§ **Task 1**:
Report every line in the entries below that contains the word "icon", copying each of those lines in full.

Start of Source excerpt

Shipping Containers as Shelters
Shipping containers, as I wrote before, are fascinating things. Deb Cowen’s superb new book has on its cover an amazing photograph of shipping containers tumbling atop two destroyed cranes in the aftermath of the devastating 2011 earthquake in Japan.
Shipping container act as symbols. When they are empty or abandoned, they speak of declining or depressed economies, as they do in this photograph of “forlorn” shipping containers in Hong Kong. And of course shipping containers are now regularly used in protests, both by protesters who use them as barricades and by the state who also uses them to barricade in the protesters. Examples are these from Pakistan, Korea, and Misrata in Libya.
And of course there are the horrendous stories of death by containers in Afghanistan.
The brief story I want to tell though is told to me by that an amazing oldtimer who also told me the story of Karantina port-workers and the massacre at the port of Beirut during the civil war.
The story about shipping containers is this:
Merzario shipping Firm was the first logistics firm to send container ships to Beirut. Until then goods were unloaded from regular freighters by stevedores and dockers. Merzario’s ships were then quite small, carrying something like 70 containers (not 14,000 or 18,000 like some of today’s mega-ships), and they were unloaded by stevedores that went on board and emptied the containers.
The story goes that Merzario lost something like 5000 shipping containers then (I haven’t been able to verify the number; but let’s say they lost HUNDREDS of containers). What happened to the containers? They were removed from the port area to neighbourhoods controlled Lebanese Forces. The containers were stacked two high and end to end and they were used as a shelter from snipers.

End of Source excerpt
Start of Data

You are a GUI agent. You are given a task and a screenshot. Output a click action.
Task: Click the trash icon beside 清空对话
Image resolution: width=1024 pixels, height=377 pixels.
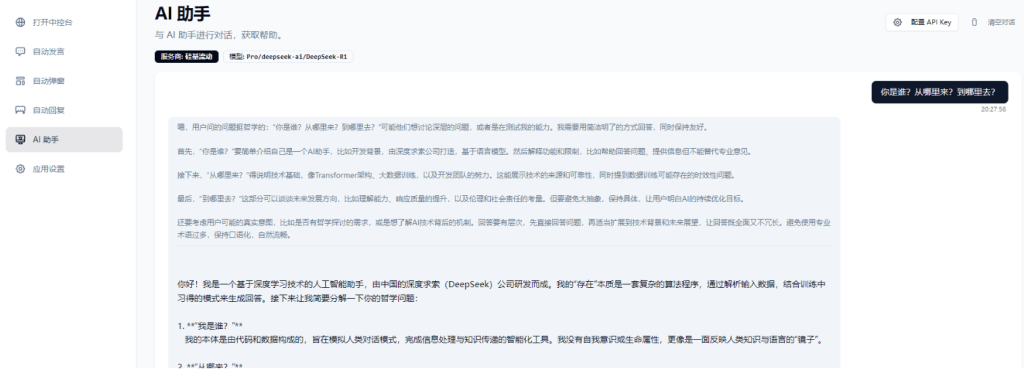[974, 22]
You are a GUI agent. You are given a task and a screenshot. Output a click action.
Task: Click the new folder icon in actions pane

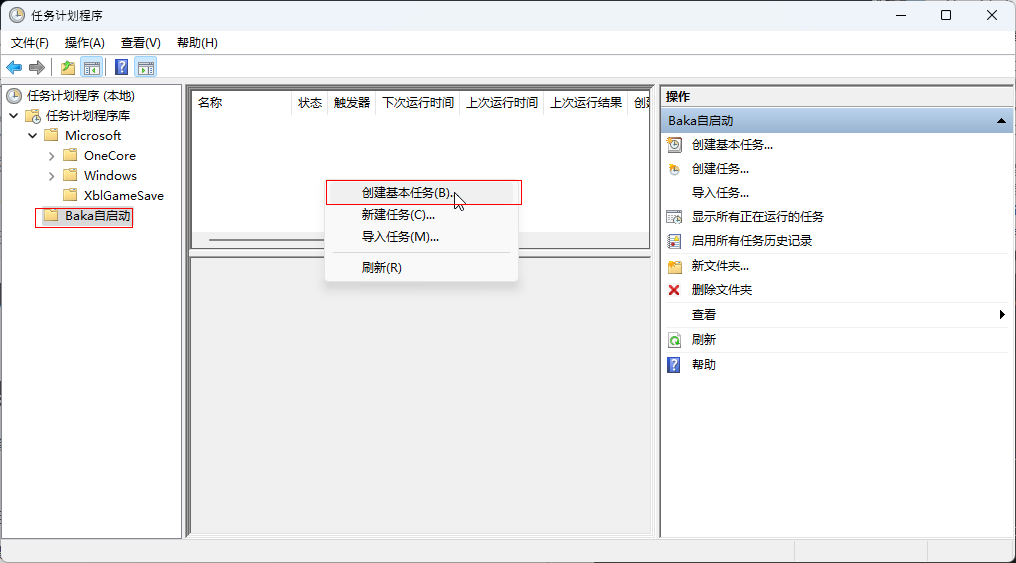click(674, 266)
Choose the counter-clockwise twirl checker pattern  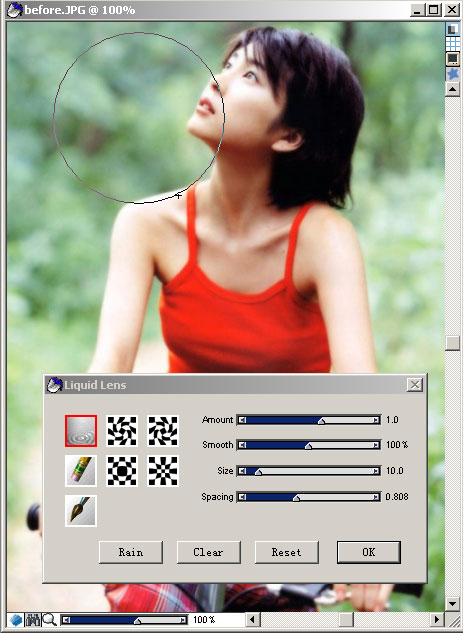163,431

End of Data

§ **Task 2**:
Echo, word for word, the passage in the piece on shipping containers that starts at "Shipping container act" and ends at "Misrata in Libya.".

§ **Problem solution 1**:
Task: Click the trash icon beside 清空对话
Task: Click the new folder icon in actions pane

§ **Problem solution 2**:
Shipping container act as symbols. When they are empty or abandoned, they speak of declining or depressed economies, as they do in this photograph of “forlorn” shipping containers in Hong Kong. And of course shipping containers are now regularly used in protests, both by protesters who use them as barricades and by the state who also uses them to barricade in the protesters. Examples are these from Pakistan, Korea, and Misrata in Libya.